* **INSTRUCTIONS FOR THE TASK**:
Reproduce the records precisely. Every line should be included.

* **DATA IN THIS EXERCISE**:
■ ■ ■ ■

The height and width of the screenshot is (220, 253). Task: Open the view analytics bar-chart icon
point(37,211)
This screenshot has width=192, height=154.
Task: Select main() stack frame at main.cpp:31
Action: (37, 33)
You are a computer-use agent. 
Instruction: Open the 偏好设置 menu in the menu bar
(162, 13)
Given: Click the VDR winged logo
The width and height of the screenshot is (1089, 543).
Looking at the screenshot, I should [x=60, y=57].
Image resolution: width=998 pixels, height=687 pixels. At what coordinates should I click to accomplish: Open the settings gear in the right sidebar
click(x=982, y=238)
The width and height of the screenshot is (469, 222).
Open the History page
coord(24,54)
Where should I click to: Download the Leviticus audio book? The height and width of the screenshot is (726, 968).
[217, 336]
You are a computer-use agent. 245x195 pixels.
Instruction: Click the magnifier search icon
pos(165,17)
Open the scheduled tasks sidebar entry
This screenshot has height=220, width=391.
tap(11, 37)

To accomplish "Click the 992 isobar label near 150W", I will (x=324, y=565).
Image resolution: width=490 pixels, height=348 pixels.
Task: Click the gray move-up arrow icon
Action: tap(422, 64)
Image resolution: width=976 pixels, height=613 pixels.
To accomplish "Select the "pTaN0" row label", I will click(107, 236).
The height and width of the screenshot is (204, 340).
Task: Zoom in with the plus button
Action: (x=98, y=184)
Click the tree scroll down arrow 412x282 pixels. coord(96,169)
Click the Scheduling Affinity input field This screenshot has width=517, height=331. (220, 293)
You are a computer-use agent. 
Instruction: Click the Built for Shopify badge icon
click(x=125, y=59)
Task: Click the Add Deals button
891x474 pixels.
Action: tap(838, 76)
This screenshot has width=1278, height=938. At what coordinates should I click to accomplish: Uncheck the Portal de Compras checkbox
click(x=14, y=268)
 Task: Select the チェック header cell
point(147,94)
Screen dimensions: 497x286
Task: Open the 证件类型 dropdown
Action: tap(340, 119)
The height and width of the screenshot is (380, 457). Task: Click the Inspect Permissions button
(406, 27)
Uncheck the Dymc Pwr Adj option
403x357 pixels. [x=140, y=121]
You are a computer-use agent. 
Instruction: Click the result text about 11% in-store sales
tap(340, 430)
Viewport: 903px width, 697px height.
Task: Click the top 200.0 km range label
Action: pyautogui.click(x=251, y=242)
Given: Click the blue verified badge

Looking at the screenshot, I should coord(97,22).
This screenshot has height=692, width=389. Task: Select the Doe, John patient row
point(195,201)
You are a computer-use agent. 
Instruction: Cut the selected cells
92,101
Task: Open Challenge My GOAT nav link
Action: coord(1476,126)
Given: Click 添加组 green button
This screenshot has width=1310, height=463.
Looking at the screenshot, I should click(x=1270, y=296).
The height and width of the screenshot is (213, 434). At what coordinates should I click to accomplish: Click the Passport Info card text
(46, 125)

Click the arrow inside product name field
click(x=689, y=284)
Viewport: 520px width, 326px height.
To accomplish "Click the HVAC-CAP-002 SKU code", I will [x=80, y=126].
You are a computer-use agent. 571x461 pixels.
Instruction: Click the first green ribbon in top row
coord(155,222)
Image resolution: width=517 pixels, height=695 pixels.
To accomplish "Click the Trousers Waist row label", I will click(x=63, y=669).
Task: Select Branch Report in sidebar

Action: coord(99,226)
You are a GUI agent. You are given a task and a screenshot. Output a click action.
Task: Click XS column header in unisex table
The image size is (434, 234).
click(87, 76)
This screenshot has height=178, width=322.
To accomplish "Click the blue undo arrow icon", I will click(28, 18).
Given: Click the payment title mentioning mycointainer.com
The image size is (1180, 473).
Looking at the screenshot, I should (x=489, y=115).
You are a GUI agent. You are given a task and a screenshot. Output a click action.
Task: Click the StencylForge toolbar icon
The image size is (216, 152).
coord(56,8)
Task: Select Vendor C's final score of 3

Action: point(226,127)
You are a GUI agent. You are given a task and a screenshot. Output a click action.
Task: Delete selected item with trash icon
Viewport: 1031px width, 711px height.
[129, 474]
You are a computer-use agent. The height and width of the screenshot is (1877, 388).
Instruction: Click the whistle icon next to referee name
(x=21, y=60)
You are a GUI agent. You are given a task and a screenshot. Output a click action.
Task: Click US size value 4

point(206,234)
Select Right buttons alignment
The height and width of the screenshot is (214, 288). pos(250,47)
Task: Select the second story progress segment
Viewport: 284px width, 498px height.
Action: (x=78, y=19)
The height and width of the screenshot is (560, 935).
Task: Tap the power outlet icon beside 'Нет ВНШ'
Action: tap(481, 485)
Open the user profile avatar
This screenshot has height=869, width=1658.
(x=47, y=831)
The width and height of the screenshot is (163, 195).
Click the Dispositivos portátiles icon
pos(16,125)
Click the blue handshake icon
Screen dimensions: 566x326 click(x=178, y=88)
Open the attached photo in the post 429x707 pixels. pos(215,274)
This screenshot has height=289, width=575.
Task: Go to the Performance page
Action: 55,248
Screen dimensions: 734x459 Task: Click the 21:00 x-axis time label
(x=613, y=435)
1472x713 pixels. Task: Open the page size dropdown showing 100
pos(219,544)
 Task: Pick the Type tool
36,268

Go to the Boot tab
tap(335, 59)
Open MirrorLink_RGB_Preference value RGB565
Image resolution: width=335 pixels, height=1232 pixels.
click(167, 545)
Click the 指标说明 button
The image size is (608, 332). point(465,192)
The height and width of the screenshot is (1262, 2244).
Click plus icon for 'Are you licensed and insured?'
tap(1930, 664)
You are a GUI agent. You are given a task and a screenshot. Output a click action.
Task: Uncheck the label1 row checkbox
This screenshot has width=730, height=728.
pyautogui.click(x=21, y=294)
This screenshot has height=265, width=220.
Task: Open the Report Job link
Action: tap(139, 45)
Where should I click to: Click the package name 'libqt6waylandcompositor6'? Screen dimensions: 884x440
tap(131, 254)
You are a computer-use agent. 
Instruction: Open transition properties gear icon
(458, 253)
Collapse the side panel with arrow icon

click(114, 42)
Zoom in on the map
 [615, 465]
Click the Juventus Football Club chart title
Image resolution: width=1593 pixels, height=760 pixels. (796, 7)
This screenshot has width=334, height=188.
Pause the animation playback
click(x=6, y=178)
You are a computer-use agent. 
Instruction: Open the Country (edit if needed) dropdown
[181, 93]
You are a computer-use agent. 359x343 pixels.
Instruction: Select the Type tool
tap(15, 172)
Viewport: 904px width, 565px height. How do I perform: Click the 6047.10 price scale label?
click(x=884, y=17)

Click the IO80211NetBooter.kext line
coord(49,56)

■ ■ ■ ■

* **RESPONSE AREA**:
The height and width of the screenshot is (220, 253). Task: Open the view analytics bar-chart icon
point(37,211)
This screenshot has width=192, height=154.
Task: Select main() stack frame at main.cpp:31
Action: (37, 33)
You are a computer-use agent. 
Instruction: Open the 偏好设置 menu in the menu bar
(162, 13)
Given: Click the VDR winged logo
The width and height of the screenshot is (1089, 543).
Looking at the screenshot, I should [x=60, y=57].
Image resolution: width=998 pixels, height=687 pixels. At what coordinates should I click to accomplish: Open the settings gear in the right sidebar
click(x=982, y=238)
The width and height of the screenshot is (469, 222).
Open the History page
coord(24,54)
Where should I click to: Download the Leviticus audio book? The height and width of the screenshot is (726, 968).
[217, 336]
You are a computer-use agent. 245x195 pixels.
Instruction: Click the magnifier search icon
pos(165,17)
Open the scheduled tasks sidebar entry
This screenshot has height=220, width=391.
tap(11, 37)

To accomplish "Click the 992 isobar label near 150W", I will (x=324, y=565).
Image resolution: width=490 pixels, height=348 pixels.
Task: Click the gray move-up arrow icon
Action: tap(422, 64)
Image resolution: width=976 pixels, height=613 pixels.
To accomplish "Select the "pTaN0" row label", I will click(107, 236).
The height and width of the screenshot is (204, 340).
Task: Zoom in with the plus button
Action: (x=98, y=184)
Click the tree scroll down arrow 412x282 pixels. coord(96,169)
Click the Scheduling Affinity input field This screenshot has width=517, height=331. (220, 293)
You are a computer-use agent. 
Instruction: Click the Built for Shopify badge icon
click(x=125, y=59)
Task: Click the Add Deals button
891x474 pixels.
Action: tap(838, 76)
This screenshot has width=1278, height=938. At what coordinates should I click to accomplish: Uncheck the Portal de Compras checkbox
click(x=14, y=268)
 Task: Select the チェック header cell
point(147,94)
Screen dimensions: 497x286
Task: Open the 证件类型 dropdown
Action: tap(340, 119)
The height and width of the screenshot is (380, 457). Task: Click the Inspect Permissions button
(406, 27)
Uncheck the Dymc Pwr Adj option
403x357 pixels. [x=140, y=121]
You are a computer-use agent. 
Instruction: Click the result text about 11% in-store sales
tap(340, 430)
Viewport: 903px width, 697px height.
Task: Click the top 200.0 km range label
Action: pyautogui.click(x=251, y=242)
Given: Click the blue verified badge

Looking at the screenshot, I should coord(97,22).
This screenshot has height=692, width=389. Task: Select the Doe, John patient row
point(195,201)
You are a computer-use agent. 
Instruction: Cut the selected cells
92,101
Task: Open Challenge My GOAT nav link
Action: coord(1476,126)
Given: Click 添加组 green button
This screenshot has width=1310, height=463.
Looking at the screenshot, I should click(x=1270, y=296).
The height and width of the screenshot is (213, 434). At what coordinates should I click to accomplish: Click the Passport Info card text
(46, 125)

Click the arrow inside product name field
click(x=689, y=284)
Viewport: 520px width, 326px height.
To accomplish "Click the HVAC-CAP-002 SKU code", I will [x=80, y=126].
You are a computer-use agent. 571x461 pixels.
Instruction: Click the first green ribbon in top row
coord(155,222)
Image resolution: width=517 pixels, height=695 pixels.
To accomplish "Click the Trousers Waist row label", I will click(x=63, y=669).
Task: Select Branch Report in sidebar

Action: coord(99,226)
You are a GUI agent. You are given a task and a screenshot. Output a click action.
Task: Click XS column header in unisex table
The image size is (434, 234).
click(87, 76)
This screenshot has height=178, width=322.
To accomplish "Click the blue undo arrow icon", I will click(28, 18).
Given: Click the payment title mentioning mycointainer.com
The image size is (1180, 473).
Looking at the screenshot, I should (x=489, y=115).
You are a GUI agent. You are given a task and a screenshot. Output a click action.
Task: Click the StencylForge toolbar icon
The image size is (216, 152).
coord(56,8)
Task: Select Vendor C's final score of 3

Action: point(226,127)
You are a GUI agent. You are given a task and a screenshot. Output a click action.
Task: Delete selected item with trash icon
Viewport: 1031px width, 711px height.
[129, 474]
You are a computer-use agent. The height and width of the screenshot is (1877, 388).
Instruction: Click the whistle icon next to referee name
(x=21, y=60)
You are a GUI agent. You are given a task and a screenshot. Output a click action.
Task: Click US size value 4

point(206,234)
Select Right buttons alignment
The height and width of the screenshot is (214, 288). pos(250,47)
Task: Select the second story progress segment
Viewport: 284px width, 498px height.
Action: (x=78, y=19)
The height and width of the screenshot is (560, 935).
Task: Tap the power outlet icon beside 'Нет ВНШ'
Action: tap(481, 485)
Open the user profile avatar
This screenshot has height=869, width=1658.
(x=47, y=831)
The width and height of the screenshot is (163, 195).
Click the Dispositivos portátiles icon
pos(16,125)
Click the blue handshake icon
Screen dimensions: 566x326 click(x=178, y=88)
Open the attached photo in the post 429x707 pixels. pos(215,274)
This screenshot has height=289, width=575.
Task: Go to the Performance page
Action: 55,248
Screen dimensions: 734x459 Task: Click the 21:00 x-axis time label
(x=613, y=435)
1472x713 pixels. Task: Open the page size dropdown showing 100
pos(219,544)
 Task: Pick the Type tool
36,268

Go to the Boot tab
tap(335, 59)
Open MirrorLink_RGB_Preference value RGB565
Image resolution: width=335 pixels, height=1232 pixels.
click(167, 545)
Click the 指标说明 button
The image size is (608, 332). point(465,192)
The height and width of the screenshot is (1262, 2244).
Click plus icon for 'Are you licensed and insured?'
tap(1930, 664)
You are a GUI agent. You are given a task and a screenshot. Output a click action.
Task: Uncheck the label1 row checkbox
This screenshot has width=730, height=728.
pyautogui.click(x=21, y=294)
This screenshot has height=265, width=220.
Task: Open the Report Job link
Action: tap(139, 45)
Where should I click to: Click the package name 'libqt6waylandcompositor6'? Screen dimensions: 884x440
tap(131, 254)
You are a computer-use agent. 
Instruction: Open transition properties gear icon
(458, 253)
Collapse the side panel with arrow icon

click(114, 42)
Zoom in on the map
 [615, 465]
Click the Juventus Football Club chart title
Image resolution: width=1593 pixels, height=760 pixels. (796, 7)
This screenshot has width=334, height=188.
Pause the animation playback
click(x=6, y=178)
You are a computer-use agent. 
Instruction: Open the Country (edit if needed) dropdown
[181, 93]
You are a computer-use agent. 359x343 pixels.
Instruction: Select the Type tool
tap(15, 172)
Viewport: 904px width, 565px height. How do I perform: Click the 6047.10 price scale label?
click(x=884, y=17)

Click the IO80211NetBooter.kext line
coord(49,56)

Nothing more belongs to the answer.